第1工程は、軒先部材10が軒先5に配置される工程である。第1工程において、第1方向D1における取付部23の位置が、第1方向D1に並ぶ複数の垂木3の位置に合うように、軒先部材10が軒先5に配置される。図5のように取付部23が、垂木3に合わせられた後、軒先部材10が勾配方向DSとは反対の方向に移動させられることによって、軒先部材10が軒先5に配置される。第1工程では、軒先部材10が軒先5に配置された後に、調整部20が第1方向D1に沿って移動させられることによって、取付部23が、垂木3の位置に合わせられてもよい。
【0046】
第2工程は、調整部20によって本体部11の位置が調整される工程である。
第2工程において、調整部20が勾配方向DSに野地板4および垂木3に沿って移動されることによって、鼻隠し部14が第1方向D1に沿う線と平行に配置されるように、本体部11が位置調整される。このように鼻隠し部14が第1方向D1に沿う線と平行に配置されるため、本体部11が水平梁6と平行に配置される。
【0047】
第3工程は、第1取付部23Aによって軒先部材10が仮固定される工程である。
第3工程において、第1取付部23Aの第1貫通孔24Xに支持具30が打ち込まれ、調整部20の移動が規制されることによって、第2工程において配置された位置に、本体部11が仮固定される。第1貫通孔24Xが長孔であるので、第1貫通孔24Xに支持具30が打ち込まれた状態であっても、調整部20は第1貫通孔24Xの勾配長R1の長さに応じて移動できる。第1方向D1に並ぶ複数の第1貫通孔24Xに支持具30が打ち込まれた状態において、本体部11が位置調整されることによって、本体部11の位置が微調整される。
【0048】
第4工程は、第1取付部23Aによって軒先部材10が固定される工程である。
第4工程において、第1取付部23Aの第2貫通孔25Xに支持具30が打ち込まれることによって、調整部20が垂木3に固定される。調整部20が垂木3に固定されることによって軒先部材10が固定される。
┄┄┄┄┄┄┄┄┄┄┄┄┄┄┄┄┄┄┄┄
**実施事項 1**
軒先部材の施工工程に関する本文のうち、「第1工程は、軒先部材10が軒」から始まり「水平梁6と平行に配置される。」で終わる部分を、一字一句違えずに書き写してください。
**実施事項 2**
軒先部材の施工工程に関する本文を、最後の文に続けて書き進めてください。
この後に掲載する一覧は、上記の本文とは関係がありません。

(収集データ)
┄┄┄┄┄┄┄┄┄┄┄┄┄┄┄┄┄┄┄┄
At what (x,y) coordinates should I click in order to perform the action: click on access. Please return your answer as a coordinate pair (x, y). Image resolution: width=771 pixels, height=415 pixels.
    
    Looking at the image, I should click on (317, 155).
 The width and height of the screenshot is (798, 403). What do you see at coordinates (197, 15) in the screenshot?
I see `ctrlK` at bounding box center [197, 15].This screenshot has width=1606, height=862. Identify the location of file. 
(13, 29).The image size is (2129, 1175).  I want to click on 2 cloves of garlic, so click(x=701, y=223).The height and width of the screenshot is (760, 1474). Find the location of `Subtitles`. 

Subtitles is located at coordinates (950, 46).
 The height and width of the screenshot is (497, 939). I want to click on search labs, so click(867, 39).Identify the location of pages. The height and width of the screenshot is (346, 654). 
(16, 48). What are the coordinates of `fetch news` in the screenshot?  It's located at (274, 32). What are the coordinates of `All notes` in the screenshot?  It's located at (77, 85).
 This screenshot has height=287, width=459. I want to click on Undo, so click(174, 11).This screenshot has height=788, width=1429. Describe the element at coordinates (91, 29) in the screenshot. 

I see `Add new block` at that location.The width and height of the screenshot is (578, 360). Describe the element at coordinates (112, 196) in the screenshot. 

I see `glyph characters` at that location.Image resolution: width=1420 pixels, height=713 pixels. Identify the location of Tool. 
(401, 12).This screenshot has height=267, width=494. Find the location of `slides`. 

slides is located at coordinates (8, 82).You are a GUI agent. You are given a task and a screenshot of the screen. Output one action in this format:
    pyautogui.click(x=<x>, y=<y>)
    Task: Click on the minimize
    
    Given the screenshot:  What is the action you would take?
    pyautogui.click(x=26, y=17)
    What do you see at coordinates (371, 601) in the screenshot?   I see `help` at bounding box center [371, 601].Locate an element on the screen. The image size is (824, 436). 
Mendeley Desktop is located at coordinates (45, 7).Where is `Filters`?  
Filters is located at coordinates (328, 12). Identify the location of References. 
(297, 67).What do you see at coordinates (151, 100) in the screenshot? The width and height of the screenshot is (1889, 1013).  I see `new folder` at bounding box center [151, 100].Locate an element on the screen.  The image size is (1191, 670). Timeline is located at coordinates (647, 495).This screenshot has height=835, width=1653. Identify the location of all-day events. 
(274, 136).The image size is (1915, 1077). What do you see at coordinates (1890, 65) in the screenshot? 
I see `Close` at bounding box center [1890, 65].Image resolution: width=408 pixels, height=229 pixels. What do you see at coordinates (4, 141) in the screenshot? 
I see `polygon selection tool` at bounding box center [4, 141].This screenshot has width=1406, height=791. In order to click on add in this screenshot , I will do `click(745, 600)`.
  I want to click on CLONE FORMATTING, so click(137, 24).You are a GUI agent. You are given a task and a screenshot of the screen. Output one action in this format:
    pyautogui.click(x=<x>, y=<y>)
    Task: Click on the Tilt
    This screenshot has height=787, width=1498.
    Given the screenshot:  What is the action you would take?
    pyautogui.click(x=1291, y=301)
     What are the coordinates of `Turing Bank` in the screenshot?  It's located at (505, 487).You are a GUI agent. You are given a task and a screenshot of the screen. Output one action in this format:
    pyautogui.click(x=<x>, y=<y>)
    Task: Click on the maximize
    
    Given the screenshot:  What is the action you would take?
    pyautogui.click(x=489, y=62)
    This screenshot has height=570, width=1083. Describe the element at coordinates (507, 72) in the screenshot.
┄┄┄┄┄┄┄┄┄┄┄┄┄┄┄┄┄┄┄┄
**出力結果 1**
第1工程は、軒先部材10が軒先5に配置される工程である。第1工程において、第1方向D1における取付部23の位置が、第1方向D1に並ぶ複数の垂木3の位置に合うように、軒先部材10が軒先5に配置される。図5のように取付部23が、垂木3に合わせられた後、軒先部材10が勾配方向DSとは反対の方向に移動させられることによって、軒先部材10が軒先5に配置される。第1工程では、軒先部材10が軒先5に配置された後に、調整部20が第1方向D1に沿って移動させられることによって、取付部23が、垂木3の位置に合わせられてもよい。
【0046】
第2工程は、調整部20によって本体部11の位置が調整される工程である。
第2工程において、調整部20が勾配方向DSに野地板4および垂木3に沿って移動されることによって、鼻隠し部14が第1方向D1に沿う線と平行に配置されるように、本体部11が位置調整される。このように鼻隠し部14が第1方向D1に沿う線と平行に配置されるため、本体部11が水平梁6と平行に配置される。

**出力結果 2**
【0049】
第5工程は、第2取付部23Bが垂木3に固定される工程である。
第5工程において、第2取付部23Bの第3貫通孔24Yおよび第4貫通孔25Yに支持具30が打ち込まれることによって、第2取付部23Bが垂木3に固定される。第1取付部23Aに加えて、さらに第2取付部23Bが垂木3に取り付けられるため、調整部20が上下方向に垂木3を挟み込むように取り付けられる。このため、軒先部材10を安定して配置できる。
【0050】
本実施形態の第1の作用を説明する。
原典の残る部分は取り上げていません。